### GOAL
Continue the biography of historian Lorna McDonald from where it stops.

### SOURCE EXCERPT
Lorna McDonald (historian)


Lorna Lorraine McDonald OAM, was an Australian historian and author.

Early life

McDonald was born at Portland, Victoria in 1916 and attended school at Mount Gambier, South Australia.
She married Hugh Fraser McDonald, a Presbyterian minister, at the Presbyterian Church in Drik Drik, Victoria in 1938. They had three sons Donald, Roger and Gavin, all born and educated in NSW. McDonald and her husband moved to Rockhampton, Queensland in 1963.

Professional career

Academic achievements

Once McDonald moved to Rockhampton, she began studying externally, completing degrees from the University of Queensland.
In 1975, McDonald gained a master's degree after publishing a thesis on land settlement in the Port Curtis and Leichhardt districts of Queensland. Ten years later, McDonald received a PhD for her thesis on the history of the Central Queensland cattle industry.
In 2000, McDonald was awarded Doctor of Letters from Central Queensland University.

### PROVIDED DATA
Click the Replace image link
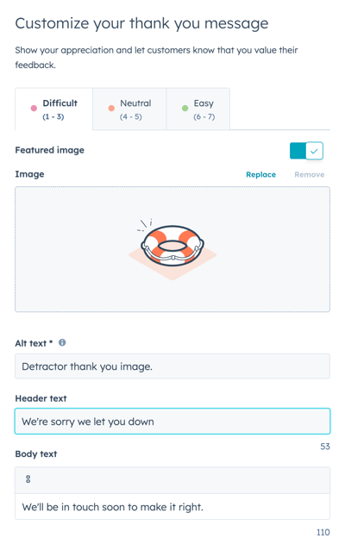The image size is (345, 544). click(261, 174)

### TASK RESULT
Writing

In 1981, McDonald released the first of more than twenty books which are all related to the history of Central Queensland with the first publication entitled Rockhampton: A history of city & district which explored in detail the history of the region.
Her 2011 publication, Treasures in a Tea Tin was based on her discovery of an old tea tin that contained a collection of old letters, postcards, photos and artworks that were written to Joan Archer while she was away in England. McDonald found the tea tin in the 1990s while she was doing unrelated research about the Archer brothers.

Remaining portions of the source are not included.